Stadium support: Protesters at the site of a new basketball stadium at Somerville want building to begin as soon as possible. Mornington Peninsula Shire says it is still negotiating with insurers over cover for the original stadium lost in a fire a year ago. Picture: Yanni

ABOUT 100 Western Port Basketball Association supporters sent out a clear message to the Mornington Peninsula Shire on Saturday – they want their stadium at Somerville rebuilt as soon as possible.

The rally, described by the association’s operations manager Tyler Molloy as “awesome”, sought to galvanise support and generate action on rebuilding the 25-year-old stadium which burnt down 12 months ago.

“Certainly it shows people are passionate about getting a new stadium up and running,” Mr Molloy said.

Association president George Yerondais said those at the rally were impatient for action on rebuilding the courts.

“We’ve been waiting so long to have courts back and possibly upgraded,” he said. “We are trying hard to keep our players here, but it has been hard because we have stiff competition from other venues, such as Frankston, Mornington, Southern Peninsula and Casey.”

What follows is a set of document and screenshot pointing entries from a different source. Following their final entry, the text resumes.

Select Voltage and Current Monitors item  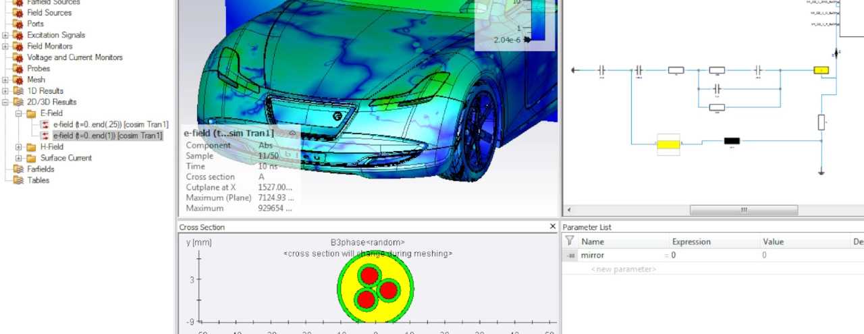pos(74,57)
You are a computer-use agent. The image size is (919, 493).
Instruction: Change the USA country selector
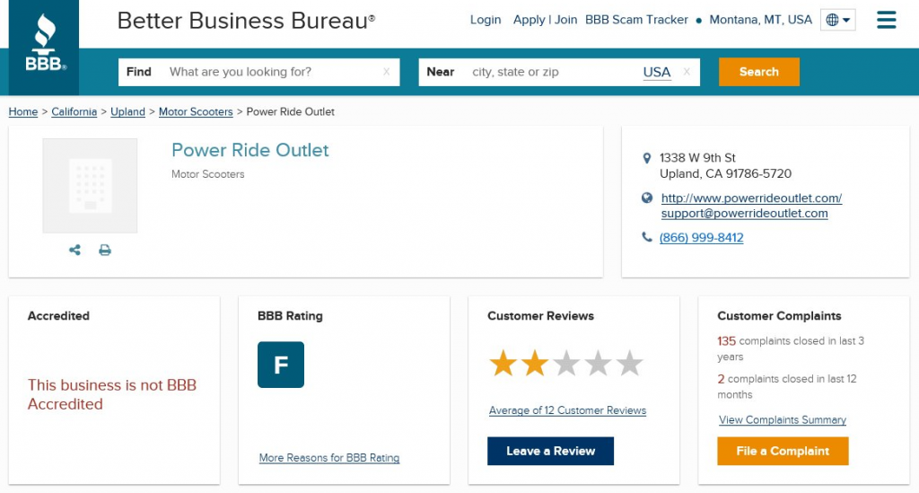tap(656, 72)
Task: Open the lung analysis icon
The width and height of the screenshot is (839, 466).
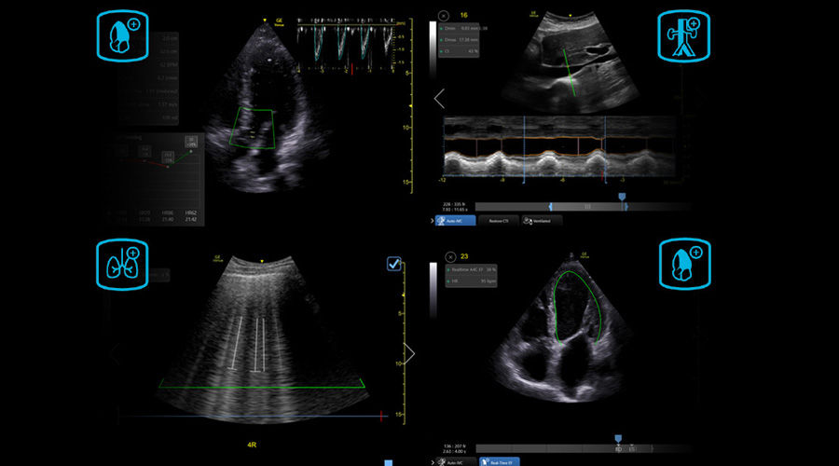Action: point(121,264)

A petition calling for the “urgent rebuilding” of the basketball stadium will be presented to the state government by Hastings MP Neale Burgess.

Mr Burgess said the council should “get on with rebuilding the Somerville basketball stadium”.

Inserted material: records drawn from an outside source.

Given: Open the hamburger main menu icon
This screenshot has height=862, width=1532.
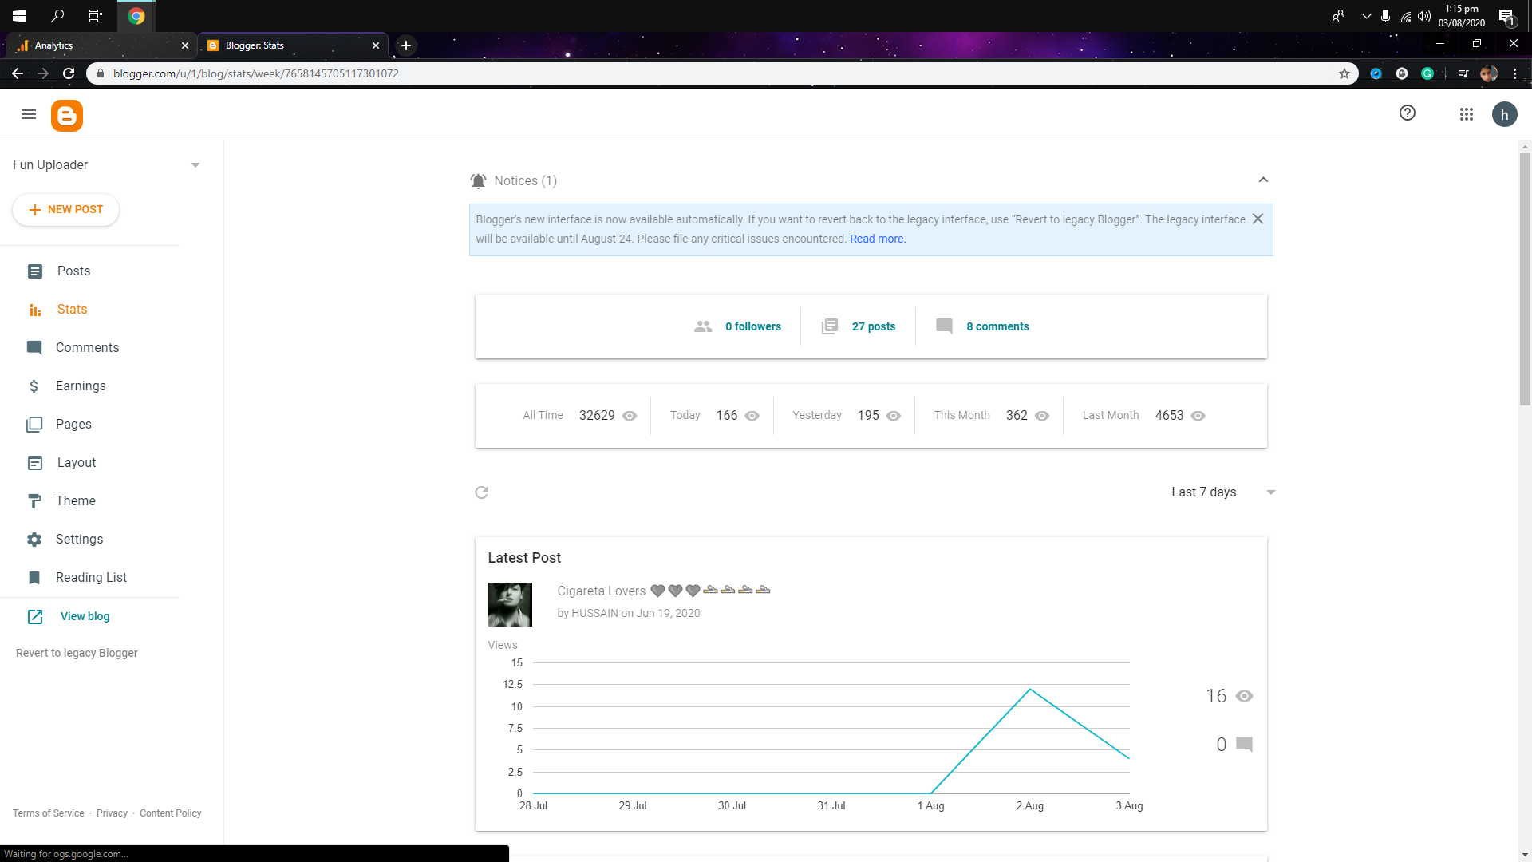Looking at the screenshot, I should 29,114.
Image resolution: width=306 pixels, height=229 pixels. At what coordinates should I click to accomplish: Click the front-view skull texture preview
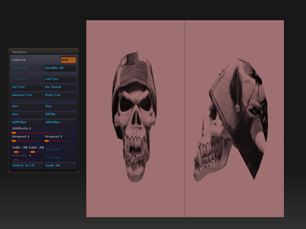[x=134, y=116]
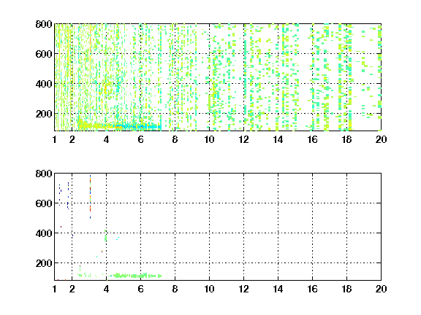
Task: Click the 800 y-axis label on top plot
Action: tap(44, 24)
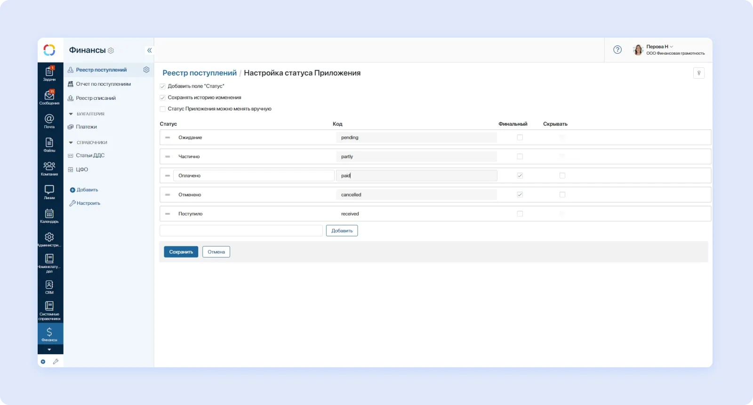753x405 pixels.
Task: Open the Mail (Почта) sidebar icon
Action: click(49, 121)
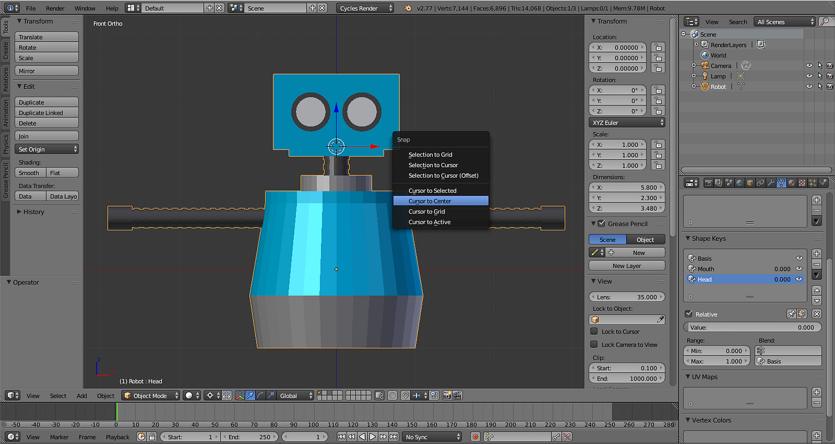Click the eyedropper in Lock to Object
Screen dimensions: 835x444
click(660, 320)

“The stadium burnt down 12 months ago and the lack of information being provided by the Mornington Peninsula Shire Council has left thousands of local players in the dark about their playing futures,” he said.

“The association has done an excellent job of arranging alternative locations for games to be played, however, the constant uncertainty and travel to 17 replacement courts is taking its toll on the association and its players.”

Meanwhile, a company set up by Frankston Council wants to manage the rebuilt stadium (“Sports ‘in the swim’” The News 16/5/2017).

Speaking in state parliament last week Mr Burgess urged the government to help pay for the rebuilding of the Somerville stadium.

“It is high time the council and the state government worked together to provide certainty for the Somerville community around dates of the rebuilding of this vital piece of infrastructure.”

The shire’s chief operating officer Alison Leighton last week said “plans for rebuilding … continue with tenders for design and construction to be advertised shortly”.

She said “ground-breaking works would start later this year”, while background preparation works “continued in earnest”.

Ms Leighton said the shire planned to “seek additional funding for the redevelopment from the state government which, if successful, would allow for construction of two additional basketball courts on the site”.

Players at rally: Joining Saturday’s rally for speeding up the new basketball stadium at Somerville were, from left, Lucas, Boedi, Justin, Jamie, Taj and Finn. Picture: Yanni

“Negotiations also continue with the shire’s insurer to reach an agreement for funding that will ensure that the new facility achieves a high standard,” She said.

Mr Yerondais said after reading her statement: “That is the most we have heard from the council for a whole year.

“We’ve tried hard over the past 12 months to work with the council but it has been a big disappointment that [it] did not revise the stadium’s insurance [policy].

“This business of negotiating with the insurers is very strange.”

There is speculation that the 25-year-old stadium was insured on a “like-for-like” basis.

“None of that was reviewed or updated before the fire,” Mr Yerondais said.

A shire allocation of $750,000 in its 2016-17 budget may help bridge the gap between the insurance payout of $2.5 million and the $3.25 million cost of a replacement two-court stadium. The cost of a four-court stadium is thought to be around $3.5 million.

“We want four courts as we use up to 15 courts a week, including five on a Friday night,” Mr Yerondais said. Other venues are at Dromana, Southern Peninsula and Peninsula School.

Mr Yerondais said he hoped to meet with shire representatives next week.

“We are committed to working with the council, but their lack of maintenance, such as regarding the insurance policies, has led to a poor situation.

“We want to achieve one thing and that is to get the facility back in place as well as have the ability to expand and extend.

“When you have a town with one club for one sport and you lose that club your risk losing it all.”